Security at the FreePBX Edge

FreePBX includes Sangoma’s security modules, Fail2ban, and the Asterisk security log. The SBC complements those with layered defenses that operate before traffic reaches FreePBX at all, which is the correct architectural position for SIP-layer protection.

• SIP registration scanning protection detects scan patterns, blocks the source automatically, and never forwards the probe to FreePBX in the first place.
• DoS and DDoS mitigation applies SIP-aware rate limiting per source IP, per trunk group, and per SIP method, which iptables and Fail2ban cannot do.
• Toll fraud detection scores each call on destination prefix, call rate, time of day, and pattern history, with optional integration to TransNexus and YouMail for managed feeds.
• Topology hiding keeps the SBC’s public IP as the only address the carrier ever sees, and the carrier’s underlying topology never reaches FreePBX.
• Dynamic blacklisting and greylisting automate the response to detected abuse, including ProSBC’s percentage-based greylisting for graduated response during investigation.

The full SBC security model covers the five layers in more depth.

Frequently Asked Questions

Conclusion

FreePBX is a capable, open-source IP-PBX with a vast deployed base. Its strengths are extensions, queues, IVR, dial-plan flexibility, and the FreePBX module ecosystem. Its weakness, structurally, is that the typical deployment sits on a cloud VM with a public IP and absorbs the full weight of internet-facing SIP abuse directly. The SBC is what fixes that without rewriting how FreePBX works.

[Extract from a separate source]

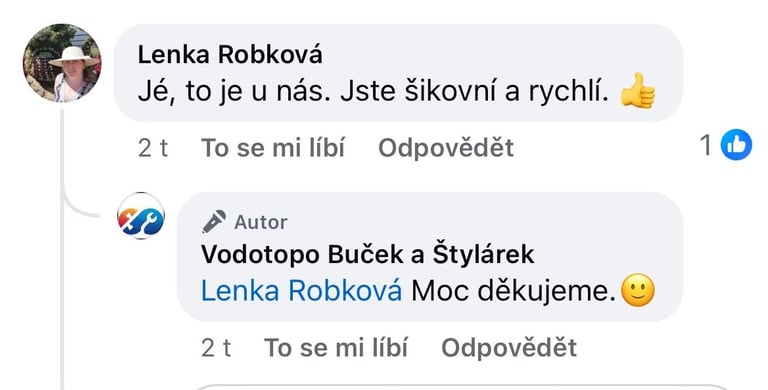Like Lenka's comment via To se mi líbí
The height and width of the screenshot is (390, 768).
coord(273,147)
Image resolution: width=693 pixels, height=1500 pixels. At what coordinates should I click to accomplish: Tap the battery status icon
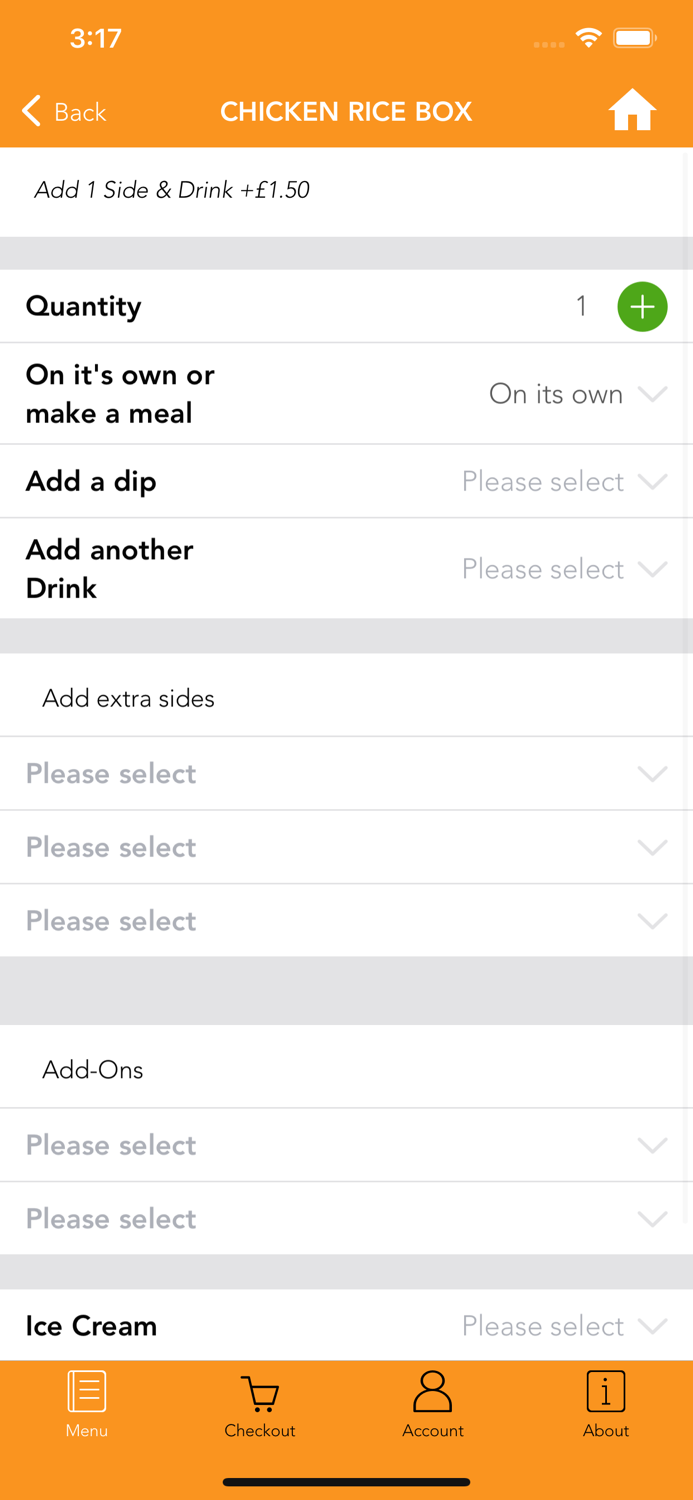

The decisive features when evaluating an SBC for FreePBX are B2BUA architecture for full header and encryption control, per-NAP transport and codec policy so each carrier and each tenant gets the right profile, an open STIR/SHAKEN partner model so the signing-service choice stays yours, PBX-agnostic positioning so the SBC outlives any individual PBX choice, and self-serve evaluation so you can confirm the integration works against your actual FreePBX before signing anything.